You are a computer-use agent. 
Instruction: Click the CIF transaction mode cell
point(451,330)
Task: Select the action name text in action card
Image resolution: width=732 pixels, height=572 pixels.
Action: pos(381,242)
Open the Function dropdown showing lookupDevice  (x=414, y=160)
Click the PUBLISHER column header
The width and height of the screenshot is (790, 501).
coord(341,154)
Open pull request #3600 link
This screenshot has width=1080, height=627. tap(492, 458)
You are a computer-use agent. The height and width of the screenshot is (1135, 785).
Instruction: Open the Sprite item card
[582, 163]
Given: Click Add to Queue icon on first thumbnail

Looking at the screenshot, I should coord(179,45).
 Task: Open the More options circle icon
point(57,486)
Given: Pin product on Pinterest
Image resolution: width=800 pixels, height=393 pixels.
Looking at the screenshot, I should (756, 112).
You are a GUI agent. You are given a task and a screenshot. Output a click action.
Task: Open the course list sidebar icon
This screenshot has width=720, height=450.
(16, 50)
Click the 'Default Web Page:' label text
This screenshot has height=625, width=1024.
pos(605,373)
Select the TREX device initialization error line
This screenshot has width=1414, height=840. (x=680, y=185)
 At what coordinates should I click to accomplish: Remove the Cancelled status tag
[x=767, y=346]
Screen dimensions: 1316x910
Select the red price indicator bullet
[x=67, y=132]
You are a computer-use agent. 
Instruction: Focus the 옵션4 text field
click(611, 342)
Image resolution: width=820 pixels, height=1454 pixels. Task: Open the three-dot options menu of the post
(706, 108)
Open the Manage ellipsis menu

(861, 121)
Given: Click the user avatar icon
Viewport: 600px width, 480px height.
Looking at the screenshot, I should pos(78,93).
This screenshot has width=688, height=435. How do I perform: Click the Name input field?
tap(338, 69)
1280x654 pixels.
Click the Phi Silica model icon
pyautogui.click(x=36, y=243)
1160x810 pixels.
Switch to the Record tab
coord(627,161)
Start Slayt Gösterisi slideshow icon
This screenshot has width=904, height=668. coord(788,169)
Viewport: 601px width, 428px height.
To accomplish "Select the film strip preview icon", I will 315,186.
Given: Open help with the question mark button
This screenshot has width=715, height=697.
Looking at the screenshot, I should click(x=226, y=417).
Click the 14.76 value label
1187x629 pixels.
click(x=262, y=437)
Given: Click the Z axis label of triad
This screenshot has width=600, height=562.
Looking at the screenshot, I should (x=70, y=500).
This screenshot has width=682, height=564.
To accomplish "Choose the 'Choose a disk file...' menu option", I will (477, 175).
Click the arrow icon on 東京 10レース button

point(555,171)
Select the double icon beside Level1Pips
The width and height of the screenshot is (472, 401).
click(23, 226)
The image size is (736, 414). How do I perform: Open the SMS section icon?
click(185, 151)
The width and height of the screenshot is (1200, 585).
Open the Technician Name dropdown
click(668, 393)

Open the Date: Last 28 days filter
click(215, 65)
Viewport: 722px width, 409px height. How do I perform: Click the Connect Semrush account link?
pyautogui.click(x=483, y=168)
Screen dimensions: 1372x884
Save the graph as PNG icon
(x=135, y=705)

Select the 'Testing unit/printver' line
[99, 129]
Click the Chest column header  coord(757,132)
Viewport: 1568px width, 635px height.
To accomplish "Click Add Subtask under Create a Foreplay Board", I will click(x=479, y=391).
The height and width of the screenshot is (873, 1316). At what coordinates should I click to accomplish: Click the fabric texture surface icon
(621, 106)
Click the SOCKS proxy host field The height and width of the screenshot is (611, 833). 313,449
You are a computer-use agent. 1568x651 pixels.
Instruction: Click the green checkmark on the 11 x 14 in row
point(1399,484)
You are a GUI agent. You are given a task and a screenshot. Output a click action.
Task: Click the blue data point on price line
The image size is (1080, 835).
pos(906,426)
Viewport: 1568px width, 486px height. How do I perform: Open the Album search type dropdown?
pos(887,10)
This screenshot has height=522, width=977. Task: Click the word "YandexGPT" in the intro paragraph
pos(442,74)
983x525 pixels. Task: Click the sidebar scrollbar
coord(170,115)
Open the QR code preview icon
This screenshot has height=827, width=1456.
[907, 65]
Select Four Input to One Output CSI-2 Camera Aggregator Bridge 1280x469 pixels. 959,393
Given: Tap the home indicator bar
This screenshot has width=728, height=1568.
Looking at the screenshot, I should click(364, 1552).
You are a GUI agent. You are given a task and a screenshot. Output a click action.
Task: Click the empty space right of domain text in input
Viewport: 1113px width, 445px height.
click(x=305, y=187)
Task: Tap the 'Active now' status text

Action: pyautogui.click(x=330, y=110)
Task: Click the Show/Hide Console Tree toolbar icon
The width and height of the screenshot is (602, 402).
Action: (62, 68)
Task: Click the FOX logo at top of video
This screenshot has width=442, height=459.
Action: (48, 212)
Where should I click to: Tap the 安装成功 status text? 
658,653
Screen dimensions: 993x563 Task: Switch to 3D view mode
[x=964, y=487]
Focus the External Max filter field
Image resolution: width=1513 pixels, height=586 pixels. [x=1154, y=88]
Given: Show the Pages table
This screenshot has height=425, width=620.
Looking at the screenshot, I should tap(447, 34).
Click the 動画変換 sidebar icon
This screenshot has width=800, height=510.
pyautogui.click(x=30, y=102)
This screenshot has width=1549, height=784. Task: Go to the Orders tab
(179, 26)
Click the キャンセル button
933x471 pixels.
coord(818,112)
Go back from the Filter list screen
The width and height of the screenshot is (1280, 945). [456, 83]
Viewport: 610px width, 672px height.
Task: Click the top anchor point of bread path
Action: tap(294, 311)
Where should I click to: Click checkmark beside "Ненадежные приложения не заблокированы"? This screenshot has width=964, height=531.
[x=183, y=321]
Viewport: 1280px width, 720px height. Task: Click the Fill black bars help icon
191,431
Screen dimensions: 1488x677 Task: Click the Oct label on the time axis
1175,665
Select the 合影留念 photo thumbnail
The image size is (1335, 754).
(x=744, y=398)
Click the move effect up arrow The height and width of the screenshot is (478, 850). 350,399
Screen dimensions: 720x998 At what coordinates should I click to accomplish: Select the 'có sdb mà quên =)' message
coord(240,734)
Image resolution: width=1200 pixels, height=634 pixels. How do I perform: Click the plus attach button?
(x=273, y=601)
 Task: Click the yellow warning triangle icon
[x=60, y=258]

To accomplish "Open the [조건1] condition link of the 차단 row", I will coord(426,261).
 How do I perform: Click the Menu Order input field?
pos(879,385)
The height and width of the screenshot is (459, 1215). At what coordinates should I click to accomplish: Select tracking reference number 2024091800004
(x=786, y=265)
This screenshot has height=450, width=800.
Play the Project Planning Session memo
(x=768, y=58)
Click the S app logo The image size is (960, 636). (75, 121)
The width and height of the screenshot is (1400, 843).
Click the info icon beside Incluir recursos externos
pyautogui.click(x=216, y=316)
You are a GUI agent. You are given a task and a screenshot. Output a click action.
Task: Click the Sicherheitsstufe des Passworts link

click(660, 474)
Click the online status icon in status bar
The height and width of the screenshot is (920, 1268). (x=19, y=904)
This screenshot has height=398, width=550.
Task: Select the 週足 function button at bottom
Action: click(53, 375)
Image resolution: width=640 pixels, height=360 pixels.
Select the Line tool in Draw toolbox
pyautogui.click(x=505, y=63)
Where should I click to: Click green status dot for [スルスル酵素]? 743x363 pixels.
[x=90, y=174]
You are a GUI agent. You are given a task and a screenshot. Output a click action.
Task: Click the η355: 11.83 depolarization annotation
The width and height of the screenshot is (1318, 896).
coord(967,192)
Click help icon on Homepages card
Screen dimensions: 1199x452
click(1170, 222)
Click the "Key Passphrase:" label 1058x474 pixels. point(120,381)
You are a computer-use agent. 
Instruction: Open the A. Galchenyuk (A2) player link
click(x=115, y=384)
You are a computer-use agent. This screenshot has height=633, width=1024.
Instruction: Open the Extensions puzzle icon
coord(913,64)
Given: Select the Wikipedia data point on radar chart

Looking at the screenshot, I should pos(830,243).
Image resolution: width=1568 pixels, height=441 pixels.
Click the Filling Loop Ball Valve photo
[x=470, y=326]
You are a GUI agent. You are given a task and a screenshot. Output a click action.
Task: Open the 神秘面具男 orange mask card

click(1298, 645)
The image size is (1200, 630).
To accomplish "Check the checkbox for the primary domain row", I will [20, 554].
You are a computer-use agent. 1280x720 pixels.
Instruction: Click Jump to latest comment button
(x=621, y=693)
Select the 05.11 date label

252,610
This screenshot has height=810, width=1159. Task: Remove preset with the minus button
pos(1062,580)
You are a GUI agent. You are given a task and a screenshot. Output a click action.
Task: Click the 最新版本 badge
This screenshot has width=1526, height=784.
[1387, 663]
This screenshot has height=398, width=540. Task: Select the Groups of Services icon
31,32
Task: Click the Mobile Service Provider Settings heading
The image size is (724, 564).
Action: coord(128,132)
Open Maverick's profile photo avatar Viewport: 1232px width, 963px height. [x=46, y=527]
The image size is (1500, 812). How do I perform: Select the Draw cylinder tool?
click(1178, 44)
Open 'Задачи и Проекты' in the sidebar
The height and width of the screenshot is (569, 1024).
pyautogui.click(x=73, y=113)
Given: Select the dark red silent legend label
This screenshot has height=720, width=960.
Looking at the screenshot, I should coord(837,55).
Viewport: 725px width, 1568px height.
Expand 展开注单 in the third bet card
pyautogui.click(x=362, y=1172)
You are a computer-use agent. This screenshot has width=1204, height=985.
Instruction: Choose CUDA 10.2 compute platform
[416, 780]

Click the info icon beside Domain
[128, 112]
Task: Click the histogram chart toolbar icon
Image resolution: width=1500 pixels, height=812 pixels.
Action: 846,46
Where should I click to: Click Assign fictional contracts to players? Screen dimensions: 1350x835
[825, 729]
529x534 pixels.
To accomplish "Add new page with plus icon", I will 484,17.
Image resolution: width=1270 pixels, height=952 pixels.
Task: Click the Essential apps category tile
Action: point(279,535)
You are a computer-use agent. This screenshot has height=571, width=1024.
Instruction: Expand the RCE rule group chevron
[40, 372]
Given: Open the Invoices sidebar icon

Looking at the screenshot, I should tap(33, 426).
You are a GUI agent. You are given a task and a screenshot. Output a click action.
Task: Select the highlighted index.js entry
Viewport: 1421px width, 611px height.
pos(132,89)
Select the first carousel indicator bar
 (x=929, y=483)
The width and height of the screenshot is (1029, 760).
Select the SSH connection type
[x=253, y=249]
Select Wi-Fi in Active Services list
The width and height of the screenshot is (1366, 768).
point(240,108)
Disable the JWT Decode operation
- - -
**PROBLEM REQUIREMENTS:**
Above are the records; repeat exactly the lines from the one holding "Click the info icon beside Domain" down to the one holding "529x534 pixels.", end lines included.

**EXERCISE OUTPUT:**
Click the info icon beside Domain
[128, 112]
Task: Click the histogram chart toolbar icon
Image resolution: width=1500 pixels, height=812 pixels.
Action: 846,46
Where should I click to: Click Assign fictional contracts to players? Screen dimensions: 1350x835
[825, 729]
529x534 pixels.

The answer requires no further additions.